[[ Records for the task open ]]
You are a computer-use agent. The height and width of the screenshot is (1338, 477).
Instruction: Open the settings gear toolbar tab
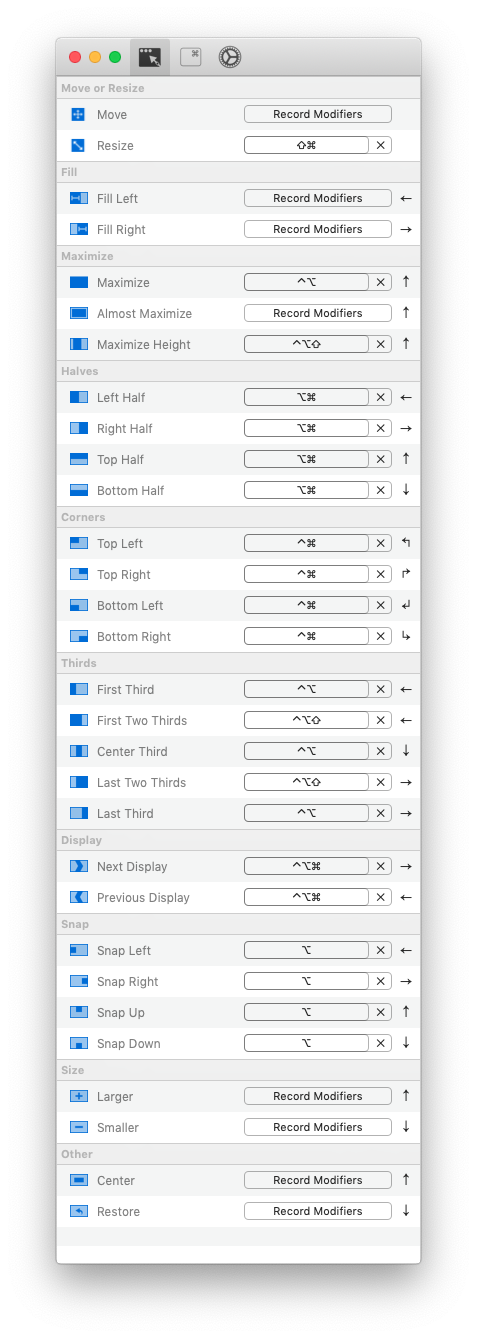[x=230, y=57]
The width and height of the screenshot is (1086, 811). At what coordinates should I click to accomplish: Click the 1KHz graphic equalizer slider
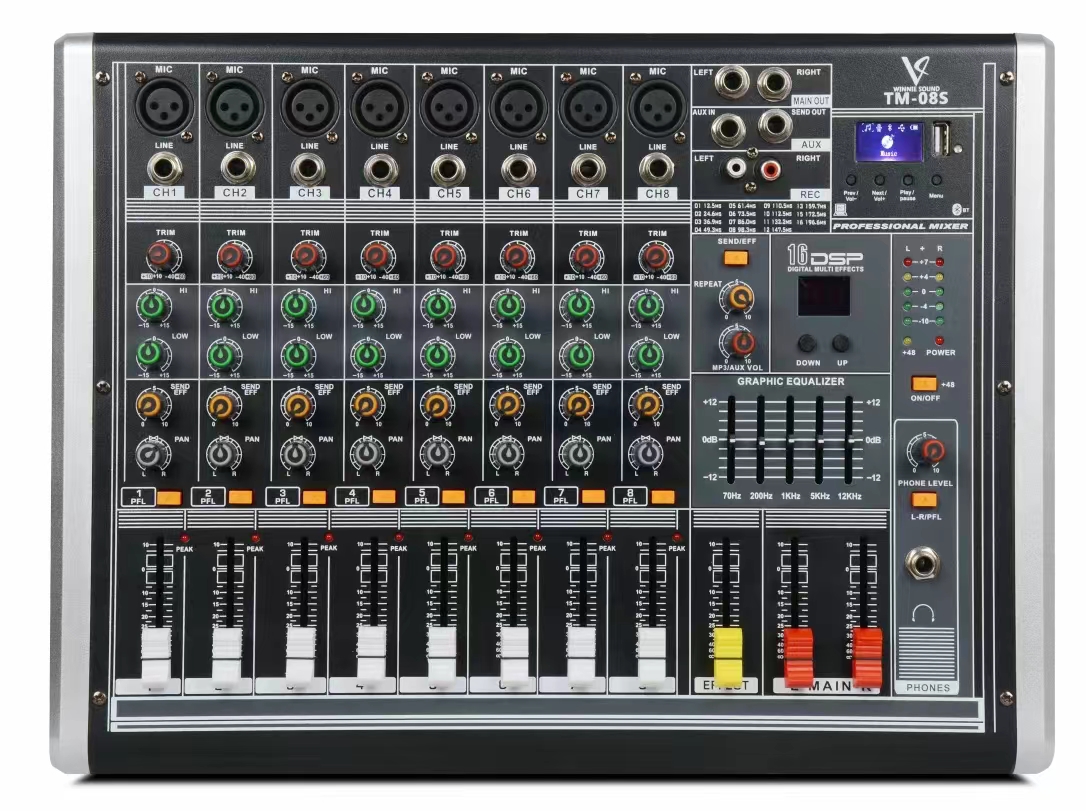(790, 440)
[[ Records for the task closed ]]
### The problem
Leaving out only the pictures, retype every record exactly.

### Reply to the task
You are a computer-use agent. The height and width of the screenshot is (1338, 477).
Instruction: Open the settings gear toolbar tab
[x=230, y=57]
The width and height of the screenshot is (1086, 811). At what coordinates should I click to accomplish: Click the 1KHz graphic equalizer slider
(790, 440)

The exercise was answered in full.